TO DO:
Reproduce the entries between the line holding "Image resolution: width=1333" and the line holding "pyautogui.click(x=728, y=246)", inclusive, replacing "dropdown" with "menu" and keeping everything else the same. Leave the pictures out of your answer.

§ §

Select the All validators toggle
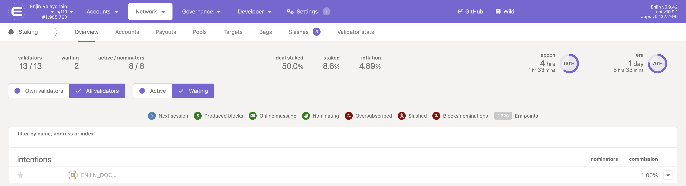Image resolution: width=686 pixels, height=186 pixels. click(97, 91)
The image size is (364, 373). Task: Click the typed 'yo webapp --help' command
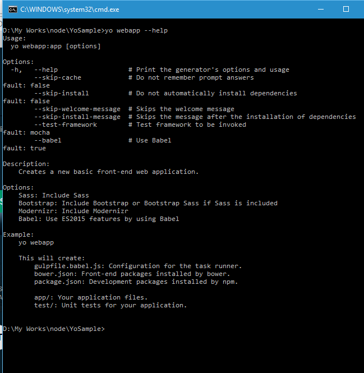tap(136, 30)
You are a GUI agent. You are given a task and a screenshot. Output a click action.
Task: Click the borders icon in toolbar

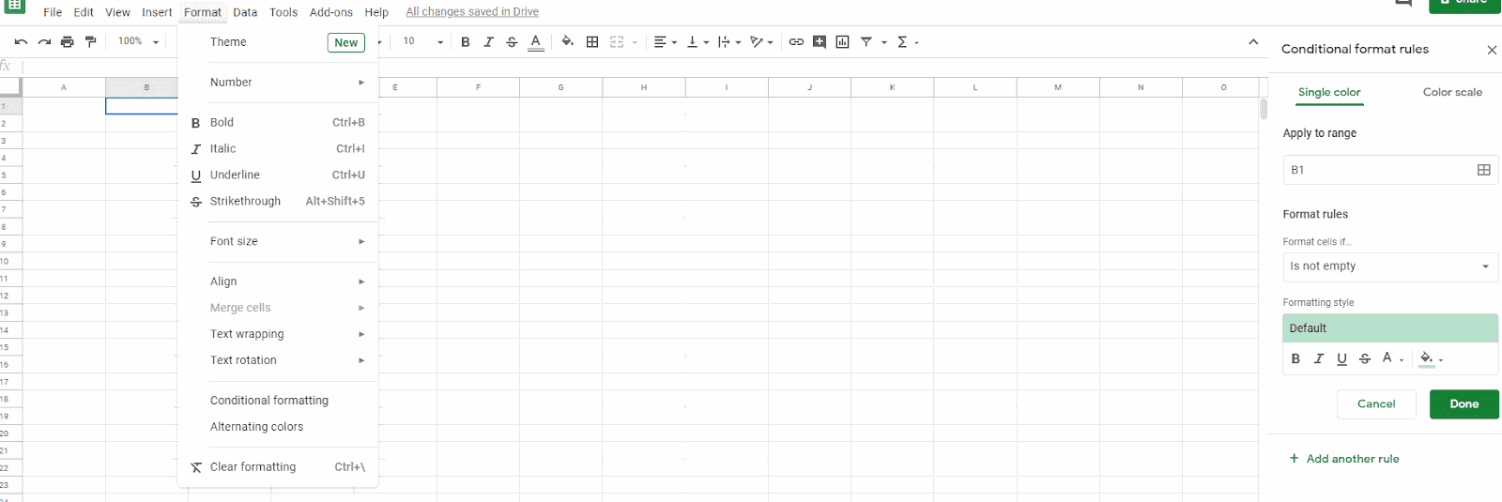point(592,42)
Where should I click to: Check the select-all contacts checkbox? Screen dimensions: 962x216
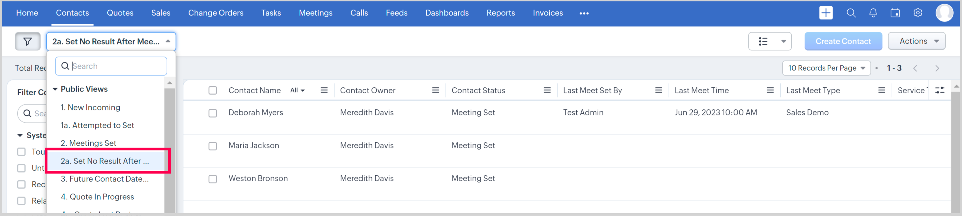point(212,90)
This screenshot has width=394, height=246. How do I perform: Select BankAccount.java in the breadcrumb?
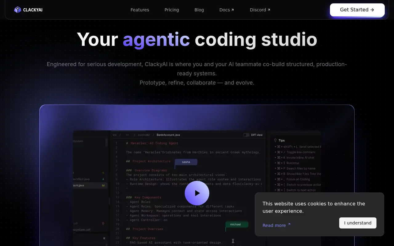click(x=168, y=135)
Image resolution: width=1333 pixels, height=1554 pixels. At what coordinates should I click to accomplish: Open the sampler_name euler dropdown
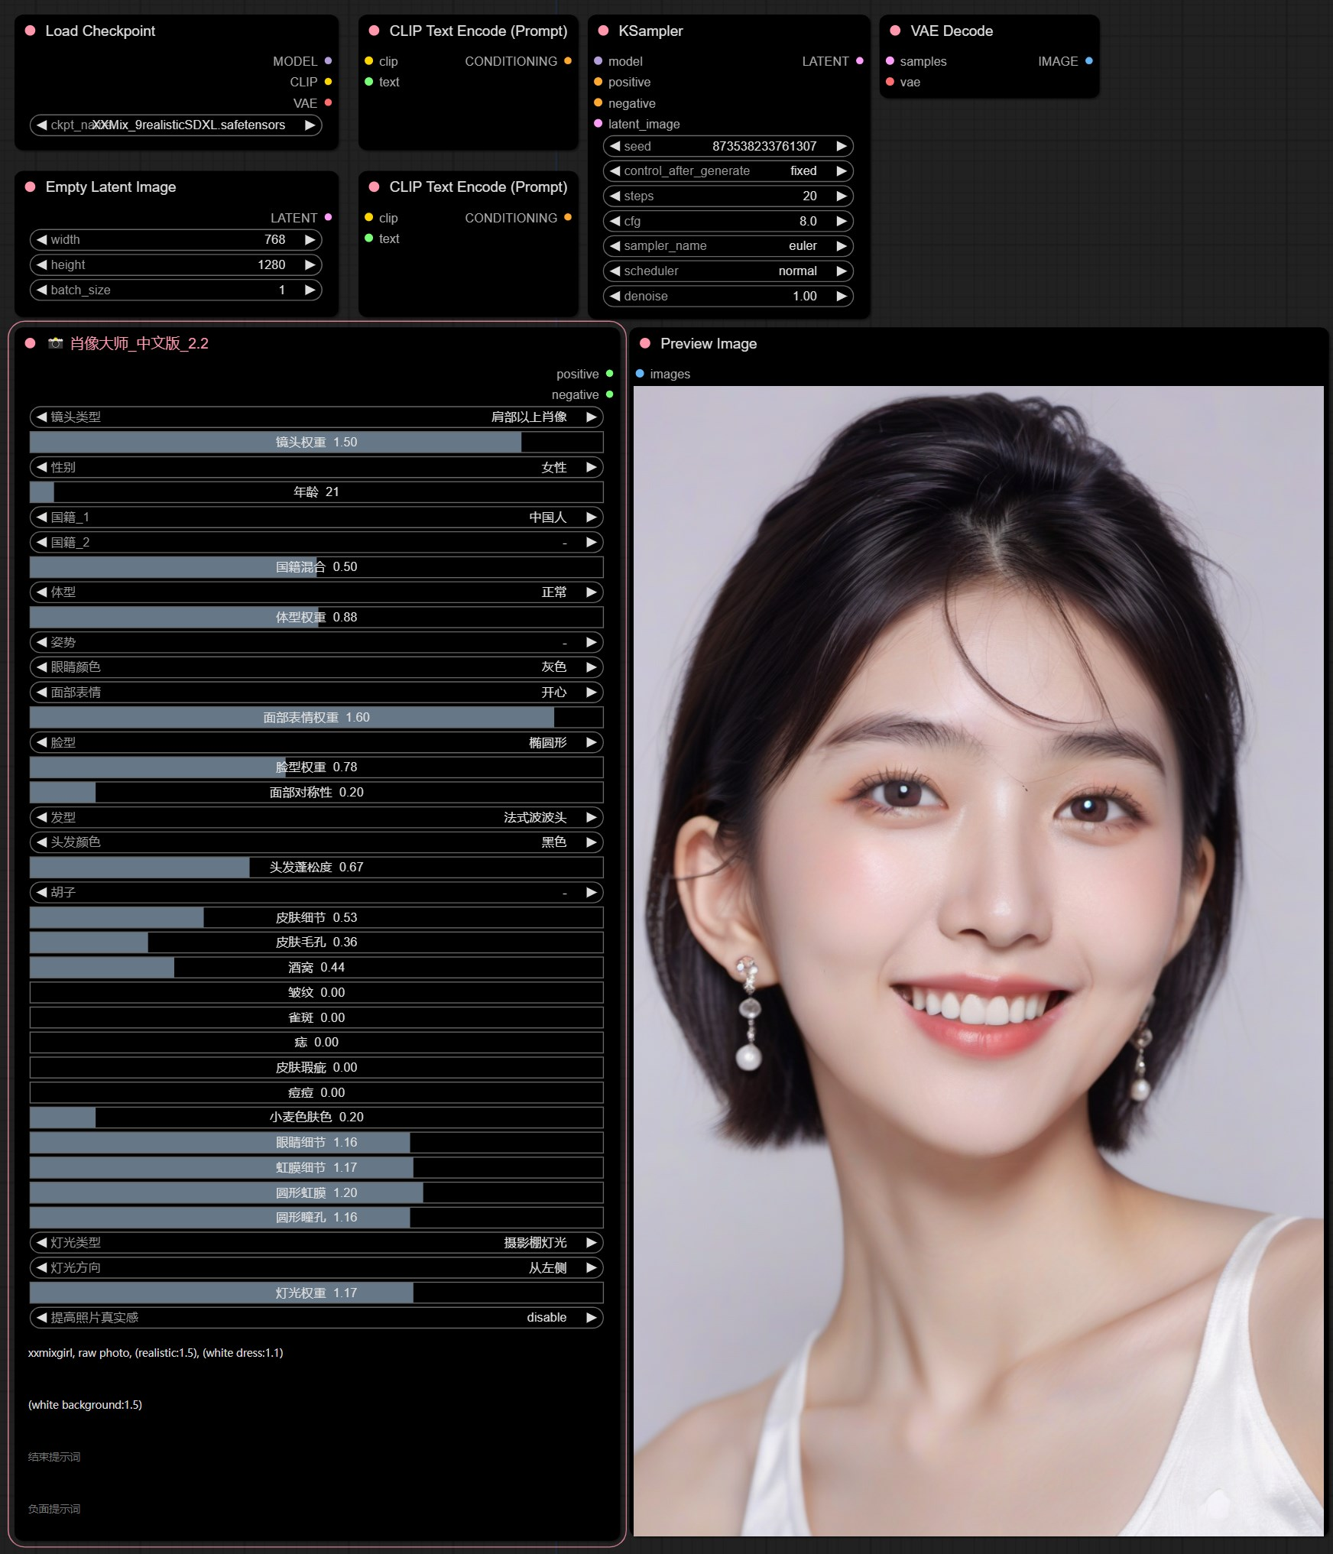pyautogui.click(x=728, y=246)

§ §

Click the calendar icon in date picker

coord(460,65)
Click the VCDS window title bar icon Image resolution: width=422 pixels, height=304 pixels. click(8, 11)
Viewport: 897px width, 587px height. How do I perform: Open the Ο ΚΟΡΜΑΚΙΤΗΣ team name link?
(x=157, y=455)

§ §

THE RESPONSE:
Image resolution: width=1333 pixels, height=1554 pixels. At what coordinates should I click to accomplish: Open the sampler_name euler menu
pyautogui.click(x=728, y=246)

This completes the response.